*WHAT THE EXERCISE ASKS*. Every line below that contains the word "avatar" must be copied.
[TASK INPUTS]
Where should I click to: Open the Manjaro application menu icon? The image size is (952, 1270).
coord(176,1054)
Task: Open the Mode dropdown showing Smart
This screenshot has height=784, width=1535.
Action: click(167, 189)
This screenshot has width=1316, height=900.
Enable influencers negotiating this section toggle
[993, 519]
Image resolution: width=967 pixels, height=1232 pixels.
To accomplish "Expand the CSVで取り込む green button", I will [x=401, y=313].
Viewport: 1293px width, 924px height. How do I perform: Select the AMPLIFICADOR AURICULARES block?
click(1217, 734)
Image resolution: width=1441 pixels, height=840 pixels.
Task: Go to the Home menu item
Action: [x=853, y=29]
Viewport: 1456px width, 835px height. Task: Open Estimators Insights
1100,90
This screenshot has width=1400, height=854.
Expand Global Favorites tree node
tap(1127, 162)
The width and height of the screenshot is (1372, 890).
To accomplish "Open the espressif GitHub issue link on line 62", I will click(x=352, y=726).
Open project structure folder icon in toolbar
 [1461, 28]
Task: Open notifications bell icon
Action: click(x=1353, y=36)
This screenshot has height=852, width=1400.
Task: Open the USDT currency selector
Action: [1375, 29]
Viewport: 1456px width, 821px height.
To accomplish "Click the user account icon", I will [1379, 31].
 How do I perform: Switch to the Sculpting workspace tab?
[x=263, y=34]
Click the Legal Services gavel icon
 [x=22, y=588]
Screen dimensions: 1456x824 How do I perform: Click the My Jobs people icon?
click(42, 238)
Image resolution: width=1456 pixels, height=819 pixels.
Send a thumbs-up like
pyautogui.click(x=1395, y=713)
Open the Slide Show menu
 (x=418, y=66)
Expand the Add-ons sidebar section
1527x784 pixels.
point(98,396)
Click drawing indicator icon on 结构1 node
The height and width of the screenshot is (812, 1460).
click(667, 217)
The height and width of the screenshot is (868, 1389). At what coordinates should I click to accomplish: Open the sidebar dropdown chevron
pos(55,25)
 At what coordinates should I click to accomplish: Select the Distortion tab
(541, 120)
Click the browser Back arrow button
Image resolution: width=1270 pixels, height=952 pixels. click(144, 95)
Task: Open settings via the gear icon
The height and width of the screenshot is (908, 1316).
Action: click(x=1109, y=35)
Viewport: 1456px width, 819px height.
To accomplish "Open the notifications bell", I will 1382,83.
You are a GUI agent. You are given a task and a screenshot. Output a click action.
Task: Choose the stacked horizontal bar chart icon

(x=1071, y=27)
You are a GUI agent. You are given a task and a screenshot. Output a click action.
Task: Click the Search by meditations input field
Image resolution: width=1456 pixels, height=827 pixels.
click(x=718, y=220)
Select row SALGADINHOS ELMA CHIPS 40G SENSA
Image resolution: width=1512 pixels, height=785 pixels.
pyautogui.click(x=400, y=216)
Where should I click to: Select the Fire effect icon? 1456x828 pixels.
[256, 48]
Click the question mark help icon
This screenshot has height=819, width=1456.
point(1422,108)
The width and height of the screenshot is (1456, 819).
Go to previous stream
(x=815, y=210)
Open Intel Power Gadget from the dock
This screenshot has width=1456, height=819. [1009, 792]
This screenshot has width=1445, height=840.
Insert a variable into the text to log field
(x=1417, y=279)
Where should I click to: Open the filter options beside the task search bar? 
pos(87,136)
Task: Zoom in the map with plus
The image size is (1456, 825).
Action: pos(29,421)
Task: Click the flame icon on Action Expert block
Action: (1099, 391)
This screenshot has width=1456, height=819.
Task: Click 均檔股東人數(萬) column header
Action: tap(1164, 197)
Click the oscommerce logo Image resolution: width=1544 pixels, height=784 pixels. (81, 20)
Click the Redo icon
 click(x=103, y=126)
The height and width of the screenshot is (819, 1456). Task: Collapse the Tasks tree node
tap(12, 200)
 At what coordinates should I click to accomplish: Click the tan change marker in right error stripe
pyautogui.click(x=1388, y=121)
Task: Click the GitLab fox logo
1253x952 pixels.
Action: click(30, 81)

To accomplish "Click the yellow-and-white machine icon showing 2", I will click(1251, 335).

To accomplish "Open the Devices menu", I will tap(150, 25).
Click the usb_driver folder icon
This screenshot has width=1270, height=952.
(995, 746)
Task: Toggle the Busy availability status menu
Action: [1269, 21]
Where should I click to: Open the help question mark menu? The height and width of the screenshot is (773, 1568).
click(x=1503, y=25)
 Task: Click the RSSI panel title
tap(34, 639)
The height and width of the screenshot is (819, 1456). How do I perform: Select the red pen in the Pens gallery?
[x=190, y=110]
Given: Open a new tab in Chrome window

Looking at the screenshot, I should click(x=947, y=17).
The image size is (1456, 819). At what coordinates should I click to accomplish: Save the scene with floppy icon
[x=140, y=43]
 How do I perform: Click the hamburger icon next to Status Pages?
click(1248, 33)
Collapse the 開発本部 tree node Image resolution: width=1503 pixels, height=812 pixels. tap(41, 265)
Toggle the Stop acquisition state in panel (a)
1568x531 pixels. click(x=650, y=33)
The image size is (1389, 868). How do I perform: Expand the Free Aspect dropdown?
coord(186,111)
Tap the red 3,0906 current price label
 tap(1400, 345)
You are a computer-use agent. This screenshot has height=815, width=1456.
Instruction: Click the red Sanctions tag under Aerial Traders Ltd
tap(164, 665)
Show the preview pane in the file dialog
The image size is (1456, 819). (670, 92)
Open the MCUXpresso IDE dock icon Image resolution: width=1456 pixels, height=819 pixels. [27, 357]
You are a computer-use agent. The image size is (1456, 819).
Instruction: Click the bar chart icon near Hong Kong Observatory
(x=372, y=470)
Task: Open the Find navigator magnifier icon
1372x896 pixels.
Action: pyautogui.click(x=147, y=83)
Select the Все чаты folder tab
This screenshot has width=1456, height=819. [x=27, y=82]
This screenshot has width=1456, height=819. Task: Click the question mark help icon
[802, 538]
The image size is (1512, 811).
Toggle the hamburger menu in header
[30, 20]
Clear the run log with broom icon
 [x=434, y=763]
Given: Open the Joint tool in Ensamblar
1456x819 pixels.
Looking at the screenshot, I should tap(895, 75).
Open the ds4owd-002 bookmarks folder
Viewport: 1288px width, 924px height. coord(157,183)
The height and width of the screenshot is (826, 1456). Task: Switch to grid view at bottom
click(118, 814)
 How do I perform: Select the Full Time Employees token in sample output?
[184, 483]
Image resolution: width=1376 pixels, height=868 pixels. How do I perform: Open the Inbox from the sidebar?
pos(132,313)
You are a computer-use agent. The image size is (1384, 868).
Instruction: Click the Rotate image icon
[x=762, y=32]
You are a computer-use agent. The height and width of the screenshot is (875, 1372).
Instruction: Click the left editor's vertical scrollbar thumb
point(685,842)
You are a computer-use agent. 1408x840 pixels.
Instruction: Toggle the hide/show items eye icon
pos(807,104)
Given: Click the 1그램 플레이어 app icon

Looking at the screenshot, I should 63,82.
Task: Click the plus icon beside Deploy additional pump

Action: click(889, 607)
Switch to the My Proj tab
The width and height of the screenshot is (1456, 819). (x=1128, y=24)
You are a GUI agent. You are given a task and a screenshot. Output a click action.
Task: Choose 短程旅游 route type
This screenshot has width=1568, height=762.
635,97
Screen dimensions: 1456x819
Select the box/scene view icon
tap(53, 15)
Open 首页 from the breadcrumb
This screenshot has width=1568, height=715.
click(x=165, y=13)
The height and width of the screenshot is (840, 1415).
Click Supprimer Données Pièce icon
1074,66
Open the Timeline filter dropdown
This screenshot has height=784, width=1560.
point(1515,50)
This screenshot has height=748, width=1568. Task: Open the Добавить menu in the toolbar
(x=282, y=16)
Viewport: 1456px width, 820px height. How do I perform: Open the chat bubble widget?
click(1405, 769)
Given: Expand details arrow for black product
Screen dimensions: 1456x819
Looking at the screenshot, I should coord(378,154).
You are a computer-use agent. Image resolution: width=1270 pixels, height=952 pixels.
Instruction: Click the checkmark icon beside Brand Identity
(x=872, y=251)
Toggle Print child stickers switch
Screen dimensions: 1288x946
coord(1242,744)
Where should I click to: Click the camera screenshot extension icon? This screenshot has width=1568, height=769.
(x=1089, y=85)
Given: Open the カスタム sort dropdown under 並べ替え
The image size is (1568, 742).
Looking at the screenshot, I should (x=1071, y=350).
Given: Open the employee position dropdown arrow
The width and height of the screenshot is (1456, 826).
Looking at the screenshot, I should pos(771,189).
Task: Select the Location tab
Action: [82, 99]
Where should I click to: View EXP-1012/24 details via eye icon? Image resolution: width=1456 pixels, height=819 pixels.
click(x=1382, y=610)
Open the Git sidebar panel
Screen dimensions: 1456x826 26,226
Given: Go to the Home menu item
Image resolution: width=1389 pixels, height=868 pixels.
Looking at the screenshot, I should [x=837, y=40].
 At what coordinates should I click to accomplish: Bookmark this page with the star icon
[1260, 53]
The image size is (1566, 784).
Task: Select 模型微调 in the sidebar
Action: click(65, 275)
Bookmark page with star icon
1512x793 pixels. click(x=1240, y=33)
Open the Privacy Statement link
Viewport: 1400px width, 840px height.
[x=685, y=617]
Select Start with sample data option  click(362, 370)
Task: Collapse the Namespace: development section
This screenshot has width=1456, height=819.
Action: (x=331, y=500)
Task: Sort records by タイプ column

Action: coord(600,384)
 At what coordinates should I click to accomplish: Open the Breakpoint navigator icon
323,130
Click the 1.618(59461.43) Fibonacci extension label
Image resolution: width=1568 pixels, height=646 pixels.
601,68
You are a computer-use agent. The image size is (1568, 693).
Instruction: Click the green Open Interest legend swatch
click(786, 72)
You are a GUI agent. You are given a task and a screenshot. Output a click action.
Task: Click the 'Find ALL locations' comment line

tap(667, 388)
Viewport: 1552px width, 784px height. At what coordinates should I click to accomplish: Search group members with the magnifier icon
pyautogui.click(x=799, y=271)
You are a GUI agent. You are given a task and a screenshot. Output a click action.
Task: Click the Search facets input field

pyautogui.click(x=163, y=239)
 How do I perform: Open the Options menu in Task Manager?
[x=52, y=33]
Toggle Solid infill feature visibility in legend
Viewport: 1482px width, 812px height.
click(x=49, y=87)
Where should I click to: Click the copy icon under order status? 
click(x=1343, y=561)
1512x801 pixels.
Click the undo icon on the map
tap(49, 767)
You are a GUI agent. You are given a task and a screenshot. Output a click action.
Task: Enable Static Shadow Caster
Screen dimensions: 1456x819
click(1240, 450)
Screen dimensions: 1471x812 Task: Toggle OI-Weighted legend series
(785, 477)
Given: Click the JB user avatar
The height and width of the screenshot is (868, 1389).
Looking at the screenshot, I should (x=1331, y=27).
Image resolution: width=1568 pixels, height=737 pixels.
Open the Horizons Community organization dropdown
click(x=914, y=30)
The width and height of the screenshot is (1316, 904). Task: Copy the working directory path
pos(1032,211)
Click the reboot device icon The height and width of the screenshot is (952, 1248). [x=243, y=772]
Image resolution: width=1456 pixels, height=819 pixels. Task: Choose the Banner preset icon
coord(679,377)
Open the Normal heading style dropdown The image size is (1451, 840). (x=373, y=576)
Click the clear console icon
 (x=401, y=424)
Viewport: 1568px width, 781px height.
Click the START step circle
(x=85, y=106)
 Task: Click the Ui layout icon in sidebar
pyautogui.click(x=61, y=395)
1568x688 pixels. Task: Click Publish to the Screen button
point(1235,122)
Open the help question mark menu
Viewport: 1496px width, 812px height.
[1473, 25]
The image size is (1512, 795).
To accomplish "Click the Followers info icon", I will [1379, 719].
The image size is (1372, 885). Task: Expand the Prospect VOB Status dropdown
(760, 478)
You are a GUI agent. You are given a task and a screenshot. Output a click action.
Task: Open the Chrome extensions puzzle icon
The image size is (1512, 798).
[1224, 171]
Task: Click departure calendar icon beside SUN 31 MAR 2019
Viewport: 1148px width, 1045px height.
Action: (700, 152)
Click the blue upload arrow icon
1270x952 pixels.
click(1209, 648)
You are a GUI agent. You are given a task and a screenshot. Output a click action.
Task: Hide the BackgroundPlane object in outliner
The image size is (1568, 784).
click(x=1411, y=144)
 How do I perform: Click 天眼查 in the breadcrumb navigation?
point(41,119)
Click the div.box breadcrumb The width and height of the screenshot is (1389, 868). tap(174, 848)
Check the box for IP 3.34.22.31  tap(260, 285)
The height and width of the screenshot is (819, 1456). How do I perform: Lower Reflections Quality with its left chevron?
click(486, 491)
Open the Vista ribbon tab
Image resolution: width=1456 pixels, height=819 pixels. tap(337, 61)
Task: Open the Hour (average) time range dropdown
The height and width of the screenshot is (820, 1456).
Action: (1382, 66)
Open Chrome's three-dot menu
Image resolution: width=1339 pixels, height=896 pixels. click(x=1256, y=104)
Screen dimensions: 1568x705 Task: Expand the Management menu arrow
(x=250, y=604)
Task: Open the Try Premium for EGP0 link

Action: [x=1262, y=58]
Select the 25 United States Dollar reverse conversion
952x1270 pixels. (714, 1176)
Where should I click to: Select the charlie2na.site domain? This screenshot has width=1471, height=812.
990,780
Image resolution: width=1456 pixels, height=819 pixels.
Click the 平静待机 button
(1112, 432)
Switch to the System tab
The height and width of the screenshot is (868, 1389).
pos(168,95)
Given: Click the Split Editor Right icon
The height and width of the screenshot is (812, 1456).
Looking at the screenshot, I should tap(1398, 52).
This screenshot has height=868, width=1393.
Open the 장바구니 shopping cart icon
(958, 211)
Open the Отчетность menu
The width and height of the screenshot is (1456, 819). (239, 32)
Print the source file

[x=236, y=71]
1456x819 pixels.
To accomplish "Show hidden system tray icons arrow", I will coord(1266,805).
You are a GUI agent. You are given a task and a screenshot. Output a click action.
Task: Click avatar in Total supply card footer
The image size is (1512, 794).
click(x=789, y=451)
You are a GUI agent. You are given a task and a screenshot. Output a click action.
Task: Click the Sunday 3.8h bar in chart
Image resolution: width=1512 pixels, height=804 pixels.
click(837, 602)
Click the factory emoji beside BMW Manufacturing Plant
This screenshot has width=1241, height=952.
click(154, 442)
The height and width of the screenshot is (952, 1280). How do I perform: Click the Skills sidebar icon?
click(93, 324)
[/TASK INPUTS]
*SOLUTION*.
Given: Click the JB user avatar
Task: Click avatar in Total supply card footer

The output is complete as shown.